Data section below:

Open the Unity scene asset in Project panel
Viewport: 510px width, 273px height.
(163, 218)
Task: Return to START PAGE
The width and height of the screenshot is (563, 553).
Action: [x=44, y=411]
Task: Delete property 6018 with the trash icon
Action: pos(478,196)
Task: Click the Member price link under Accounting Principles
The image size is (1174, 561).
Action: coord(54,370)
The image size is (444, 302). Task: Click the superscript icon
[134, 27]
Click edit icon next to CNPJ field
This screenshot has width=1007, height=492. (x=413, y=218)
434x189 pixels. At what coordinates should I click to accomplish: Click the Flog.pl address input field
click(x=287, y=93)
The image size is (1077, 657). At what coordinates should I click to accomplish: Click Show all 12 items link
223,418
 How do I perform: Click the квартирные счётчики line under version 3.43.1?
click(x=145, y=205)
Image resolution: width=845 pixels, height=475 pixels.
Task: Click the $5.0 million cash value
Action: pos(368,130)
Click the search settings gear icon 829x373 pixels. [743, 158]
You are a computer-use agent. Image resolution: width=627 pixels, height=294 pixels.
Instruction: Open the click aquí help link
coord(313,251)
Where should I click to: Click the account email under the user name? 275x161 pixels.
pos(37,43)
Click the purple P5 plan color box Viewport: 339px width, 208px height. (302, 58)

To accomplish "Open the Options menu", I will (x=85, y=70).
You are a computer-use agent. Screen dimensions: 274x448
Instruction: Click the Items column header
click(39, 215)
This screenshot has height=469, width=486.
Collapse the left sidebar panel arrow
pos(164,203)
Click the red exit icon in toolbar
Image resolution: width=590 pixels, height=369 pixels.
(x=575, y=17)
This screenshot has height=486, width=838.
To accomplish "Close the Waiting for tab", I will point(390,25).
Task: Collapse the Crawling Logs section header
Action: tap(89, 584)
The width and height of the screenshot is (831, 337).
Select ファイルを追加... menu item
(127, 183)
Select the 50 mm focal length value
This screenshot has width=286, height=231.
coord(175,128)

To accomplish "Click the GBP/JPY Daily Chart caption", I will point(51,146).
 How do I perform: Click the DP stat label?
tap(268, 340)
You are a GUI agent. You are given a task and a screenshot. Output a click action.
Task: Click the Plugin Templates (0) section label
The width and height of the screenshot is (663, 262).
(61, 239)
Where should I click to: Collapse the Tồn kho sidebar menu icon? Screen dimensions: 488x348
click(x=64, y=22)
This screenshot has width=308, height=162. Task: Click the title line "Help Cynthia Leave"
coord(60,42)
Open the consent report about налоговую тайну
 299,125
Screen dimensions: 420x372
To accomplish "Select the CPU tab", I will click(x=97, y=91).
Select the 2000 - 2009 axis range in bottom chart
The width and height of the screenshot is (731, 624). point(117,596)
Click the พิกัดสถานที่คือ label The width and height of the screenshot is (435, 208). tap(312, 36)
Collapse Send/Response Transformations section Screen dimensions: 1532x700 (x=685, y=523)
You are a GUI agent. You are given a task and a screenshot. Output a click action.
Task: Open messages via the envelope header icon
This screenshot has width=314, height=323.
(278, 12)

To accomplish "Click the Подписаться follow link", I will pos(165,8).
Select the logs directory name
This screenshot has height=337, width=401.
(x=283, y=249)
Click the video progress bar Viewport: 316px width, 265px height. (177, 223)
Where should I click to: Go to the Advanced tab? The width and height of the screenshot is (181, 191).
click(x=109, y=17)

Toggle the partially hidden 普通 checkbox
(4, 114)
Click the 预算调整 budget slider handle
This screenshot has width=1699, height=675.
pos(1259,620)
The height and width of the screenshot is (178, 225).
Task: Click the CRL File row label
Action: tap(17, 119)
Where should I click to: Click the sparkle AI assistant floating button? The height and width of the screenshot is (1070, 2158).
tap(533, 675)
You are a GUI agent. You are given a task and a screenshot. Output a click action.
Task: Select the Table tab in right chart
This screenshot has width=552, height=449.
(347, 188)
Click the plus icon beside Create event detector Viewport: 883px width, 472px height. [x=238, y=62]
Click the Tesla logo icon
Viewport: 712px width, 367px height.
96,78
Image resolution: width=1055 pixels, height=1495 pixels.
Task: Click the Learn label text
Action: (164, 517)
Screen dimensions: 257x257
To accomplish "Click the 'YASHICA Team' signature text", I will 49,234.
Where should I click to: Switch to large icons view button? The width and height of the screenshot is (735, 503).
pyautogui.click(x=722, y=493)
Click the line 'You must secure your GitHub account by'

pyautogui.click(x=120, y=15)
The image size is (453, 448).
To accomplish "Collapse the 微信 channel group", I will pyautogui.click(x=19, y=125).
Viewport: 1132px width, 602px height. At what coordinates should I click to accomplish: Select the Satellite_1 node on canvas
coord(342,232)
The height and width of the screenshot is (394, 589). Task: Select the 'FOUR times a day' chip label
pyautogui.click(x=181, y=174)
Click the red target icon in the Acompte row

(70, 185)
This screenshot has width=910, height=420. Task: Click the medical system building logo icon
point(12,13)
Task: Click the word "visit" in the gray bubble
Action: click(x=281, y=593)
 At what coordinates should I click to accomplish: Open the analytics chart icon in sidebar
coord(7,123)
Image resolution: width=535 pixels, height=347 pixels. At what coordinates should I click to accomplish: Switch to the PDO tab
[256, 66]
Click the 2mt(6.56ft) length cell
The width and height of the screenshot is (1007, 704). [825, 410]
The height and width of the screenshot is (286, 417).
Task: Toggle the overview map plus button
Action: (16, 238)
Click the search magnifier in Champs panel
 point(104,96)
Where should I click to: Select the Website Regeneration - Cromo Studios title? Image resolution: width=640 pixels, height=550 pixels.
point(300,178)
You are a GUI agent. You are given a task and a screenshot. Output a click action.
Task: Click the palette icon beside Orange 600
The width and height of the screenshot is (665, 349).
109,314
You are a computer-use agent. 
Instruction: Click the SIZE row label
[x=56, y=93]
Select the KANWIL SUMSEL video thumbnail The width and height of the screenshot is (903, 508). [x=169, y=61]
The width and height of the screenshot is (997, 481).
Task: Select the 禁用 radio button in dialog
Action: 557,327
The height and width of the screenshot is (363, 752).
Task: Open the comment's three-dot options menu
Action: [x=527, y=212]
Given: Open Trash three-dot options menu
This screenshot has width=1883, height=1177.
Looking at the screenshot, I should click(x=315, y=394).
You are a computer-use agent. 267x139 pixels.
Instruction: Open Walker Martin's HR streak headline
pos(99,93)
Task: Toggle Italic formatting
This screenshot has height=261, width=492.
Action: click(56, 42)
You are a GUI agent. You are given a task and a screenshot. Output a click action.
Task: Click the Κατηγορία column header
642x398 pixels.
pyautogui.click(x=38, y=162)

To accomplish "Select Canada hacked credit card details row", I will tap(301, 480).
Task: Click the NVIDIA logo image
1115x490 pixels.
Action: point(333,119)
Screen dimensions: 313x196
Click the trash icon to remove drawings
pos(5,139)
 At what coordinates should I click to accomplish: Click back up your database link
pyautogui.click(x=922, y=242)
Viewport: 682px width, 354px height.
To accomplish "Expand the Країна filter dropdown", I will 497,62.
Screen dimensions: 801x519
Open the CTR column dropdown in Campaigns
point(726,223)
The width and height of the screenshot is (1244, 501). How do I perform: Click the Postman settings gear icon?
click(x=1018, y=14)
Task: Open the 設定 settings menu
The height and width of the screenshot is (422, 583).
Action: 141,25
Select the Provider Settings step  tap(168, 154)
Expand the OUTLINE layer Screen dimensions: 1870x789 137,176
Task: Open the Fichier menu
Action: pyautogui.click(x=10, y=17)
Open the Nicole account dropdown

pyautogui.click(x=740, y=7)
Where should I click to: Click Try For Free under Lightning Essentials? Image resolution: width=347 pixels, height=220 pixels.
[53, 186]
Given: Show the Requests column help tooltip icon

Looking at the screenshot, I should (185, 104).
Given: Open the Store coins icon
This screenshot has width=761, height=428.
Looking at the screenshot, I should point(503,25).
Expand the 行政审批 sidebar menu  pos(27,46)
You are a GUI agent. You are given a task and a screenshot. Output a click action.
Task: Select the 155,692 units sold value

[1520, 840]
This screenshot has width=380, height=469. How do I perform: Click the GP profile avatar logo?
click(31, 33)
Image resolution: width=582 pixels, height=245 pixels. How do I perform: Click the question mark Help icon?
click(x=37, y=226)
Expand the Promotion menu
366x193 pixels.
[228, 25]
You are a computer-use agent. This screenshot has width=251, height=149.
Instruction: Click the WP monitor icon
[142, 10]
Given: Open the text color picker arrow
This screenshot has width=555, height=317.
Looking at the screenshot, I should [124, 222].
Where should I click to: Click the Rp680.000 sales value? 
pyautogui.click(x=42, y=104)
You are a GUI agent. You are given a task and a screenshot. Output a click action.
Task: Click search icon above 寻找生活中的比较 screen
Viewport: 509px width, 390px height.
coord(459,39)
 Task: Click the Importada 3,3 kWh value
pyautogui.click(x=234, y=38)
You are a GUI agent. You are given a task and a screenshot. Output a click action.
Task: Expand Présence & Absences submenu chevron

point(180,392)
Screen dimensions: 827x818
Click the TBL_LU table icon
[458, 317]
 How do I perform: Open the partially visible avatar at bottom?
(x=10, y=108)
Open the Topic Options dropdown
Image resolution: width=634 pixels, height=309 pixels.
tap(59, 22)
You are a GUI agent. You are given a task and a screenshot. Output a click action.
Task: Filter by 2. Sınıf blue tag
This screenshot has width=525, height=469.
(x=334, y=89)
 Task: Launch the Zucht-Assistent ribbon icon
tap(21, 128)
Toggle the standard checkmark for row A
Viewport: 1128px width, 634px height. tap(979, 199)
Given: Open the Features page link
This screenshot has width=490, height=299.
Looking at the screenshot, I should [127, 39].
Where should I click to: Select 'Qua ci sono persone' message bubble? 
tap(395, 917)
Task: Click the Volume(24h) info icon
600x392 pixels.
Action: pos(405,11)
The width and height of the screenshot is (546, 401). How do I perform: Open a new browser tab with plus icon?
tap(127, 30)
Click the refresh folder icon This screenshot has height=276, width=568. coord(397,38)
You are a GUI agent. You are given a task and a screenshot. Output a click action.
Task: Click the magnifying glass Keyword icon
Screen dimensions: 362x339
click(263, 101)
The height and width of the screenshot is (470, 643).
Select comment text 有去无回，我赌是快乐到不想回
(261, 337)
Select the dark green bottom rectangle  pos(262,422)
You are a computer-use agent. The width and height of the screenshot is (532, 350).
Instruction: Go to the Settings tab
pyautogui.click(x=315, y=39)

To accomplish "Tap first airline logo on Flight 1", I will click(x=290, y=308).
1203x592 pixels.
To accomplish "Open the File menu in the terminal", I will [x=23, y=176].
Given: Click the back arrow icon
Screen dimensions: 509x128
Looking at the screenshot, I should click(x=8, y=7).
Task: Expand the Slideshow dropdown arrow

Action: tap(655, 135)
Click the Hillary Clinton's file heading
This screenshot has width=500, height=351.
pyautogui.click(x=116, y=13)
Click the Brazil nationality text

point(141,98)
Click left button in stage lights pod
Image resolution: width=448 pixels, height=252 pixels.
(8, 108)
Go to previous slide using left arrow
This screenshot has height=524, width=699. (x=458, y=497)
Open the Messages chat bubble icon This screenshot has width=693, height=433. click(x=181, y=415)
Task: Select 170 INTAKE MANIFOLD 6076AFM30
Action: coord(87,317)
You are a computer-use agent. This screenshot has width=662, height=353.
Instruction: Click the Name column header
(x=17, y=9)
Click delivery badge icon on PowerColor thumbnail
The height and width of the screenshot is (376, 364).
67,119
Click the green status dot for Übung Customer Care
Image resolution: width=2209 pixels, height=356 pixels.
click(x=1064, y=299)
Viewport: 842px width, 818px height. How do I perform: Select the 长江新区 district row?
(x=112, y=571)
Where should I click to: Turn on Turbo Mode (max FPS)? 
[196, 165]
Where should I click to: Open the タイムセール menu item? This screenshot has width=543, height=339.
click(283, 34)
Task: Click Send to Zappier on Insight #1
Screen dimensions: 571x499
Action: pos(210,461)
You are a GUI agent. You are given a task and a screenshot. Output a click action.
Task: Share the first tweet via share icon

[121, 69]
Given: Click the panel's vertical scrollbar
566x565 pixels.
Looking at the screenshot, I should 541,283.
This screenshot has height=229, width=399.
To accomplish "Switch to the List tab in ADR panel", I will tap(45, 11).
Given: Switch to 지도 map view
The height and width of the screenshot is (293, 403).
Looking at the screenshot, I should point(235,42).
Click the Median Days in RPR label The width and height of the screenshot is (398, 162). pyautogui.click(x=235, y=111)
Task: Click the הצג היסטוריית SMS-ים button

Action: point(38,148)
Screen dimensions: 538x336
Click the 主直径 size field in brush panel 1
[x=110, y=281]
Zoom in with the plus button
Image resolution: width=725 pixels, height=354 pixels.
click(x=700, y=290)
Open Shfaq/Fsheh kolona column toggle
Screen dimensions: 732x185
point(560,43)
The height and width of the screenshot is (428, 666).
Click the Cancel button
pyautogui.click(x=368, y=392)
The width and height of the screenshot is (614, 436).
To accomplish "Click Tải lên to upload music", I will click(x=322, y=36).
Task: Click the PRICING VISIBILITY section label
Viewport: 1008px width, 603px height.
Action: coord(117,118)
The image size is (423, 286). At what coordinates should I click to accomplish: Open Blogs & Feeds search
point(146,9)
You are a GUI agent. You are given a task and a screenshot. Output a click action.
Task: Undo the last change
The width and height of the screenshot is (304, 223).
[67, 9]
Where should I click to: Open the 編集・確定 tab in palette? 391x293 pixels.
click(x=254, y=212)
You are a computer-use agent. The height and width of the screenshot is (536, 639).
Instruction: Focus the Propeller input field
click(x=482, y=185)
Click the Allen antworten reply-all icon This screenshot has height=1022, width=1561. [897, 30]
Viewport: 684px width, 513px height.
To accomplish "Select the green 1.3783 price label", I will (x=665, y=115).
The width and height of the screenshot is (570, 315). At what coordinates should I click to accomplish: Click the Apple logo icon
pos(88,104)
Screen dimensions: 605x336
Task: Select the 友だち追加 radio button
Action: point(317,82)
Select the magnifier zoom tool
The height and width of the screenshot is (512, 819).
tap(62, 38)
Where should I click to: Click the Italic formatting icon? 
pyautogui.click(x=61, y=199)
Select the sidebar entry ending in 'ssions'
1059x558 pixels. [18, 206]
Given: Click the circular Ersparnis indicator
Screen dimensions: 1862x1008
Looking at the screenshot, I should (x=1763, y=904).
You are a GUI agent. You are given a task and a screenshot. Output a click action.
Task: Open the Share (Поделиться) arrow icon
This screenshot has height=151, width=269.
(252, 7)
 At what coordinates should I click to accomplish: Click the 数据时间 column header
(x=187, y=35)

End of Data section.

## Task brief:
Copy out each line of the listing that holds the string "price".

## Your response:
Task: Click the Member price link under Accounting Principles
To accomplish "Select the green 1.3783 price label", I will (x=665, y=115).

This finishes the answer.